私の記憶にある抜け道は、獣道のように草木に覆われていたが、確かに存在していた。
父と共に視察したときの記憶を辿りながら、私は馬を進める。
(レオンも、ユリウスも……きっと、私を止めるだろう)
でも、もう誰かの後ろをついていくだけの自分ではいたくなかった。
「……私だって、守れる。いや、“選べる”のよ、私の人生を」
その時、不意に空が開け、遠くで剣戟の音が鳴った。
「くっ……数が多すぎる!」
レオンは森の中で、歯を食いしばった。
敵は傭兵集団。王都の裏で暗躍する貴族派の刺客たちだった。
「どうして王都の内部がこんなことを……!」
ユリウスが横で敵の剣を受けながら叫ぶ。
エルヴィンの顔が浮かぶ。だが彼が背後にいたとしても、それを証明する術はない。
そして何より――
「リリアーヌは……!」
「無事なはずだ! 俺があの屋敷に命をかけて布陣を敷いた!」
レオンの言葉に、ユリウスは黙った。
かつての婚約者を信じていたはずなのに、今はその命を他の男に預けている現実。
だが、次の瞬間――。
「二人とも、下がって!」
凛とした女の声が森に響いた。
「リリアーヌ……!?」
馬に乗った彼女が、抜け道から現れ、手には――長剣。
王太子の婚約者だった少女が、自ら剣を握って敵の前に立つ姿に、誰もが目を奪われた。
「ここは、私の領地よ。好き勝手にはさせないわ!」
そして、リリアーヌは最前線に立った。
その戦いは、長く続かなかった。
リリアーヌの登場で士気が上がった辺境兵たちは結束し、さらに後方から到着したエルヴィンの支援部隊が加勢することで、敵は制圧された。
ただ、その後の緊迫感は、さらに増していた。
「……どういうことなの、エルヴィン様」
森の奥の仮設指令所で、私は彼に問い詰めた。
「あなたは“陛下の命”と言っていた。でも、王都から来たはずの者たちが、私の領地を襲った」
「……説明をさせてください」
エルヴィンは静かに立ち、懐から封印の施された文書を取り出した。
「これは、王太子殿下――ユリウス様の即位に異を唱える“旧貴族派”の陰謀書です。リリアーヌ嬢を再び王都に迎え入れ、傀儡として据えることで、政権を動かそうとした」
「それを……あなたは知っていたの?」
「ええ。

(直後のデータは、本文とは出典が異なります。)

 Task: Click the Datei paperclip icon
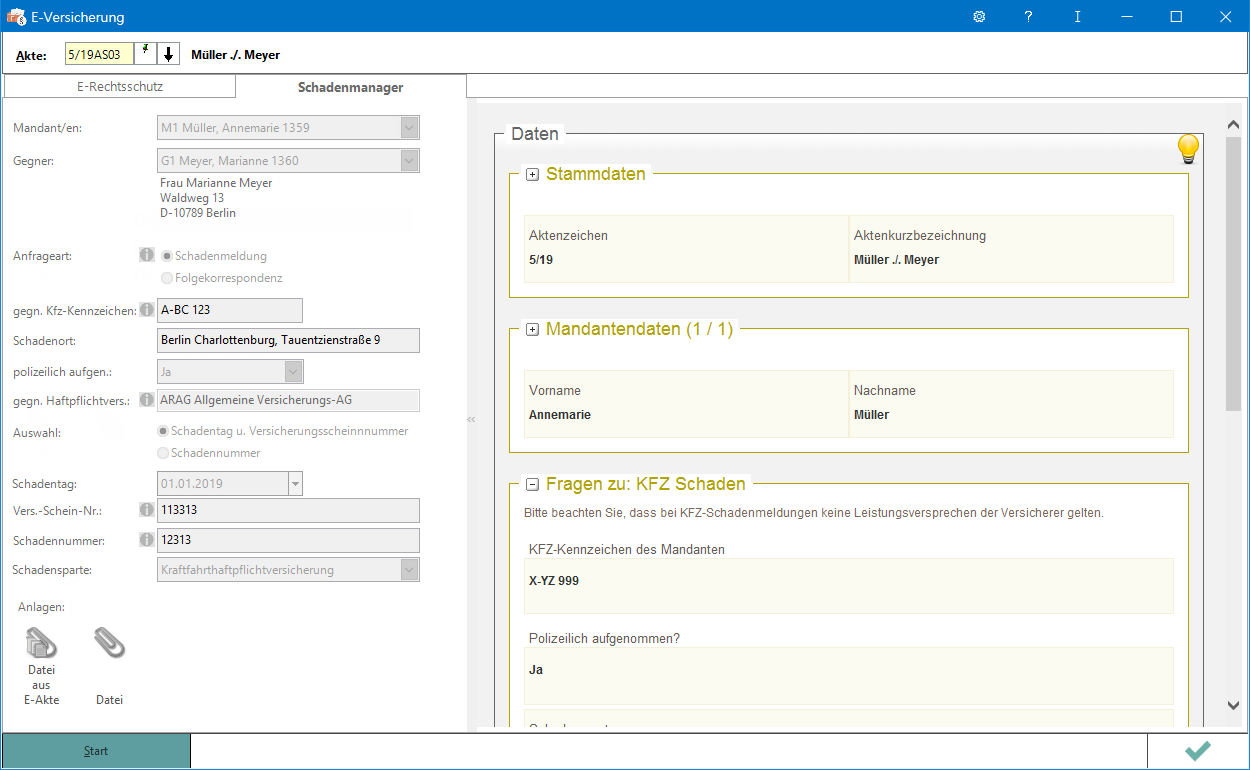(x=109, y=643)
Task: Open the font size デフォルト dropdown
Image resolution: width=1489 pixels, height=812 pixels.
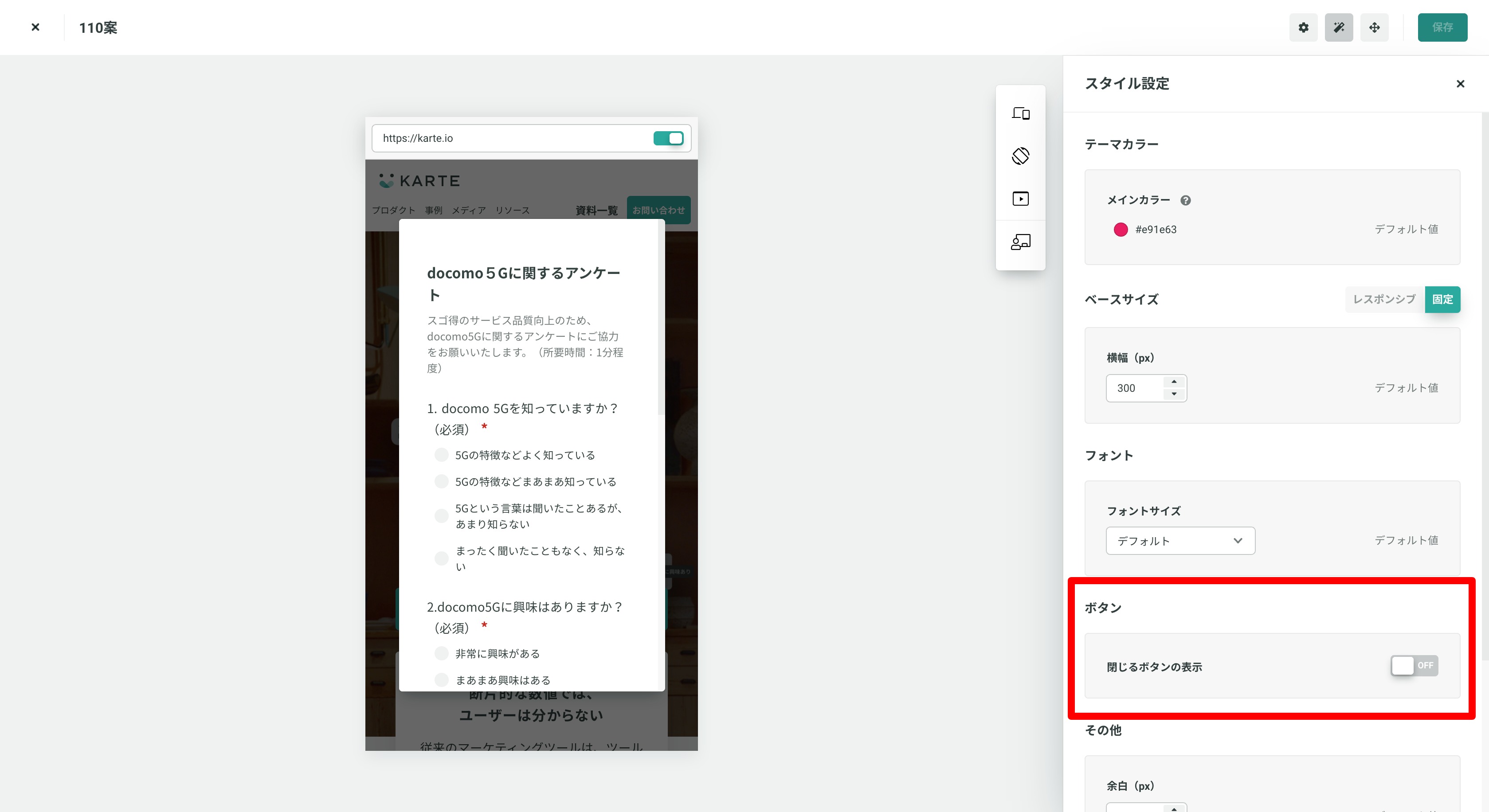Action: [1180, 541]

ですが、私はその派閥に与してはいません」
彼の瞳には偽りの色はなかった。
「あなたを“奪い合う”ように見えたのは……そうすることで、敵の目を私に集めたかったのです」
「…………」
「私は、あなたの選択を尊重します。だから……もう王都に戻る必要はありません」
エルヴィンの言葉に、私はようやく肩の力を抜いた。
戦いの数日後、辺境領には静けさが戻っていた。
私は、バルコニーから広がる草原を見下ろしながら、自分の心と向き合っていた。
――二人の男。
ユリウスは、王都で私を守れなかった後悔を抱えながら、それでも変わろうとし、すべてを投げ打ってここまで来た。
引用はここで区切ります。